Texte présenté:
- - - - -
À l'initiative de Joseph, l'éclairage solaire a été testé à Munyaka, un quartier très pauvre d'Eldoret. Cette communauté est un microcosme qui refléte bien les besoins du pays. Les familles proviennent de tribus auparavant en guerre, profondément méfiantes les unes des autres. Elles vivent côte à côte uniquement parce qu'il n'existe pas d'autres lieux d'habitation pour elles. Elles n'ont en commun que leur statut de réfugiés. Elles ont tout perdu. Certains enfants sont orphelins et nombre d'entre eux n'ont qu'un seul parent.
Joseph a établi un comité d'organisation qui travaille en partenariat avec l'Église anglicane du Kenya de Munyaka, dirigée par le Révérend Waweru.
À Munyaka, 10 pour cent de la population seulement a accès à l'électricité. Une connexion au réseau coûte 245 £, ce que la plupart, trop pauvres, ne peuvent pas se permettre, dépendant ainsi du bois de chauffage et du kérosène. Ceux qui ne peuvent pas acheter de kérosène n'ont pas de lumière le soir et leurs enfants ne peuvent pas faire leurs devoirs.
- - - - -
Tâche A:
Dans le texte sur Munyaka, quelle part de la population a accès à l'électricité ?
Tâche B:
Recopiez mot pour mot le passage du texte sur Munyaka qui s'ouvre sur les mots contenant « Joseph a établi » et se clôt sur « faire leurs devoirs. ».
Tâche C:
Comment rendre en anglais cette phrase du texte sur Munyaka : « Joseph a établi un comité d'organisation qui travaille en partenariat avec l'Église anglicane du Kenya de Munyaka, dirigée par le Révérend Waweru. » ?
La liste ci-dessous n'est pas utile ici.
- - - - -
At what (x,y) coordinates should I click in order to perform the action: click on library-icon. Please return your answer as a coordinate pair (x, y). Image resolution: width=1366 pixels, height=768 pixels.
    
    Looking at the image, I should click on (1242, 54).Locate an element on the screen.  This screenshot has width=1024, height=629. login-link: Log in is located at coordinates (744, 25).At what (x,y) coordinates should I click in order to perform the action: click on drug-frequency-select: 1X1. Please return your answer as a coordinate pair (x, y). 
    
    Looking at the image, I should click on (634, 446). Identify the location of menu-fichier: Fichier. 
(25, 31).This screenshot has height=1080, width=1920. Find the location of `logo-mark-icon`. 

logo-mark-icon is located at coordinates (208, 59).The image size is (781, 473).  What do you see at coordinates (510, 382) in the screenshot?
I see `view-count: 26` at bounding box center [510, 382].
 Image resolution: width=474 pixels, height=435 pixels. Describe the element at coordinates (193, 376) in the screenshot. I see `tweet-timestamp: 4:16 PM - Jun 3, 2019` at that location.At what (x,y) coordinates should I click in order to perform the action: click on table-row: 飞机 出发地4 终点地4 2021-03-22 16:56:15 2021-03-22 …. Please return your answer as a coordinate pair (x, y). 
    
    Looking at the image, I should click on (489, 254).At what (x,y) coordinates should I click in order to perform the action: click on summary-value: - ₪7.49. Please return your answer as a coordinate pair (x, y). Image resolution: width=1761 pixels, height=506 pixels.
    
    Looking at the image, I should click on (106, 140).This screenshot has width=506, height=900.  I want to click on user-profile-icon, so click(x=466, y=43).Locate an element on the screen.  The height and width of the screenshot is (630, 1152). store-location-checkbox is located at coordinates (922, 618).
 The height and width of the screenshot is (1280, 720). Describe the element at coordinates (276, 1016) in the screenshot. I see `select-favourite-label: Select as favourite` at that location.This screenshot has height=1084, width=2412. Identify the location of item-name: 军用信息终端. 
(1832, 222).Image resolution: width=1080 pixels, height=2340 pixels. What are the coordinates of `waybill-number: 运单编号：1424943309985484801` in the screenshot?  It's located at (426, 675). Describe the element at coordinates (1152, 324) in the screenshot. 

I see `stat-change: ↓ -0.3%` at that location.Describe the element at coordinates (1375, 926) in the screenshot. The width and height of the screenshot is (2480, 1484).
- - - - -
Solution A:
Seulement 10 pour cent de la population.

Solution B:
Joseph a établi un comité d'organisation qui travaille en partenariat avec l'Église anglicane du Kenya de Munyaka, dirigée par le Révérend Waweru.
À Munyaka, 10 pour cent de la population seulement a accès à l'électricité. Une connexion au réseau coûte 245 £, ce que la plupart, trop pauvres, ne peuvent pas se permettre, dépendant ainsi du bois de chauffage et du kérosène. Ceux qui ne peuvent pas acheter de kérosène n'ont pas de lumière le soir et leurs enfants ne peuvent pas faire leurs devoirs.

Solution C:
Joseph set up an organizing committee that works in partnership with the Anglican Church of Kenya in Munyaka, led by Reverend Waweru.